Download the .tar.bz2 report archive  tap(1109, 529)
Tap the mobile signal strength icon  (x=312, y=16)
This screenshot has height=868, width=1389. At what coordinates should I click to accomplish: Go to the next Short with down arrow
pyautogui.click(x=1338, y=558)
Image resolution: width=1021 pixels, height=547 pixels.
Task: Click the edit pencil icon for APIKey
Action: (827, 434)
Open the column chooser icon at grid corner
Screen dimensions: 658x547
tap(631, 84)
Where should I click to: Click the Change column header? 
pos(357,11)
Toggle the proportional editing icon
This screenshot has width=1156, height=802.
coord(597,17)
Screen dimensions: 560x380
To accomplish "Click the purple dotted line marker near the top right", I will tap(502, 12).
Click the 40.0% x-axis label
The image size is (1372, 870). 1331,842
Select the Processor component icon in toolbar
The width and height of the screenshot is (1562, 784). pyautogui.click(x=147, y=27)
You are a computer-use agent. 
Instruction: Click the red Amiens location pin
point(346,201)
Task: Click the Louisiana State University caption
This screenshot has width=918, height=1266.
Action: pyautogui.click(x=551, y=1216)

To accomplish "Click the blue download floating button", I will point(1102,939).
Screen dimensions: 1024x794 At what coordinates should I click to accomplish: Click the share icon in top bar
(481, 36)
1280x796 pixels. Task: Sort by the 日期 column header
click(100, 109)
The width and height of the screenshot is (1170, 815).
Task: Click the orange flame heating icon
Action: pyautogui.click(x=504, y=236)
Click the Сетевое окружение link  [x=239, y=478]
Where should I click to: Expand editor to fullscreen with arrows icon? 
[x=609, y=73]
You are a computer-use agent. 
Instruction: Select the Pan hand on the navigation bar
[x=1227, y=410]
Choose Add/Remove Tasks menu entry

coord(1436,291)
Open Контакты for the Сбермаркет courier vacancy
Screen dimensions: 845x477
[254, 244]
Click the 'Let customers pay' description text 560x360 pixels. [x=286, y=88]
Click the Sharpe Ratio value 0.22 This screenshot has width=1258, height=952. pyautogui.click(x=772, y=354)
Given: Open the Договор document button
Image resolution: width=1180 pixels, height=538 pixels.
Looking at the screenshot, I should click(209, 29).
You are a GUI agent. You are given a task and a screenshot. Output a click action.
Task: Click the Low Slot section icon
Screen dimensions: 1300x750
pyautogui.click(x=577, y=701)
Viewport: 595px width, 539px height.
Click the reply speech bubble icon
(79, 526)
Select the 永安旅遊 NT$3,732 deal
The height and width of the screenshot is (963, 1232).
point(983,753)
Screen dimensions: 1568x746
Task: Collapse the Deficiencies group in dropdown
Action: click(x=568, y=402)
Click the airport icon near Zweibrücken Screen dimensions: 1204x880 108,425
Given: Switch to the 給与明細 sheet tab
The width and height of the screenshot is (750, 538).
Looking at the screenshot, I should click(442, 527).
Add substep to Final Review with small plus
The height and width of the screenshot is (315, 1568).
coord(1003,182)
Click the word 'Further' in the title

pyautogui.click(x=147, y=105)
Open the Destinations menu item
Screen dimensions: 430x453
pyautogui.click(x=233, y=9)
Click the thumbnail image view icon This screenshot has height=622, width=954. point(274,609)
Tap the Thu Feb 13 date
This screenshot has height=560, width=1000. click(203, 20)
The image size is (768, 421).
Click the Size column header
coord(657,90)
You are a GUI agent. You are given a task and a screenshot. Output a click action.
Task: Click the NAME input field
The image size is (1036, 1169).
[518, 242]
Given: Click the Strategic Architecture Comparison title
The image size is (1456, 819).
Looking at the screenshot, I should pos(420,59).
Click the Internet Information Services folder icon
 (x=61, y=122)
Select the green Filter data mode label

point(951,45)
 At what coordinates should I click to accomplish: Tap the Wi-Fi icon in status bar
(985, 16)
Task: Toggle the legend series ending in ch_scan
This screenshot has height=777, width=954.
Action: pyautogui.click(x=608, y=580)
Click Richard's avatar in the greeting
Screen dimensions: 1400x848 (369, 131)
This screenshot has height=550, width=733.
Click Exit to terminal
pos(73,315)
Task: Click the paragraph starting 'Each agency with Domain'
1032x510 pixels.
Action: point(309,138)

* * *

WORK REQUIRED: Copy all the records exactly so that no character differs from the source.

RESULT:
Download the .tar.bz2 report archive  tap(1109, 529)
Tap the mobile signal strength icon  (x=312, y=16)
This screenshot has height=868, width=1389. At what coordinates should I click to accomplish: Go to the next Short with down arrow
pyautogui.click(x=1338, y=558)
Image resolution: width=1021 pixels, height=547 pixels.
Task: Click the edit pencil icon for APIKey
Action: (827, 434)
Open the column chooser icon at grid corner
Screen dimensions: 658x547
tap(631, 84)
Where should I click to: Click the Change column header? 
pos(357,11)
Toggle the proportional editing icon
This screenshot has width=1156, height=802.
coord(597,17)
Screen dimensions: 560x380
To accomplish "Click the purple dotted line marker near the top right", I will tap(502, 12).
Click the 40.0% x-axis label
The image size is (1372, 870). 1331,842
Select the Processor component icon in toolbar
The width and height of the screenshot is (1562, 784). pyautogui.click(x=147, y=27)
You are a computer-use agent. 
Instruction: Click the red Amiens location pin
point(346,201)
Task: Click the Louisiana State University caption
This screenshot has width=918, height=1266.
Action: pyautogui.click(x=551, y=1216)

To accomplish "Click the blue download floating button", I will point(1102,939).
Screen dimensions: 1024x794 At what coordinates should I click to accomplish: Click the share icon in top bar
(481, 36)
1280x796 pixels. Task: Sort by the 日期 column header
click(100, 109)
The width and height of the screenshot is (1170, 815).
Task: Click the orange flame heating icon
Action: pyautogui.click(x=504, y=236)
Click the Сетевое окружение link  [x=239, y=478]
Where should I click to: Expand editor to fullscreen with arrows icon? 
[x=609, y=73]
You are a computer-use agent. 
Instruction: Select the Pan hand on the navigation bar
[x=1227, y=410]
Choose Add/Remove Tasks menu entry

coord(1436,291)
Open Контакты for the Сбермаркет courier vacancy
Screen dimensions: 845x477
[254, 244]
Click the 'Let customers pay' description text 560x360 pixels. [x=286, y=88]
Click the Sharpe Ratio value 0.22 This screenshot has width=1258, height=952. pyautogui.click(x=772, y=354)
Given: Open the Договор document button
Image resolution: width=1180 pixels, height=538 pixels.
Looking at the screenshot, I should click(209, 29).
You are a GUI agent. You are given a task and a screenshot. Output a click action.
Task: Click the Low Slot section icon
Screen dimensions: 1300x750
pyautogui.click(x=577, y=701)
Viewport: 595px width, 539px height.
Click the reply speech bubble icon
(79, 526)
Select the 永安旅遊 NT$3,732 deal
The height and width of the screenshot is (963, 1232).
point(983,753)
Screen dimensions: 1568x746
Task: Collapse the Deficiencies group in dropdown
Action: click(x=568, y=402)
Click the airport icon near Zweibrücken Screen dimensions: 1204x880 108,425
Given: Switch to the 給与明細 sheet tab
The width and height of the screenshot is (750, 538).
Looking at the screenshot, I should click(442, 527).
Add substep to Final Review with small plus
The height and width of the screenshot is (315, 1568).
coord(1003,182)
Click the word 'Further' in the title

pyautogui.click(x=147, y=105)
Open the Destinations menu item
Screen dimensions: 430x453
pyautogui.click(x=233, y=9)
Click the thumbnail image view icon This screenshot has height=622, width=954. point(274,609)
Tap the Thu Feb 13 date
This screenshot has height=560, width=1000. click(203, 20)
The image size is (768, 421).
Click the Size column header
coord(657,90)
You are a GUI agent. You are given a task and a screenshot. Output a click action.
Task: Click the NAME input field
The image size is (1036, 1169).
[518, 242]
Given: Click the Strategic Architecture Comparison title
The image size is (1456, 819).
Looking at the screenshot, I should pos(420,59).
Click the Internet Information Services folder icon
 (x=61, y=122)
Select the green Filter data mode label

point(951,45)
 At what coordinates should I click to accomplish: Tap the Wi-Fi icon in status bar
(985, 16)
Task: Toggle the legend series ending in ch_scan
This screenshot has height=777, width=954.
Action: pyautogui.click(x=608, y=580)
Click Richard's avatar in the greeting
Screen dimensions: 1400x848 (369, 131)
This screenshot has height=550, width=733.
Click Exit to terminal
pos(73,315)
Task: Click the paragraph starting 'Each agency with Domain'
1032x510 pixels.
Action: point(309,138)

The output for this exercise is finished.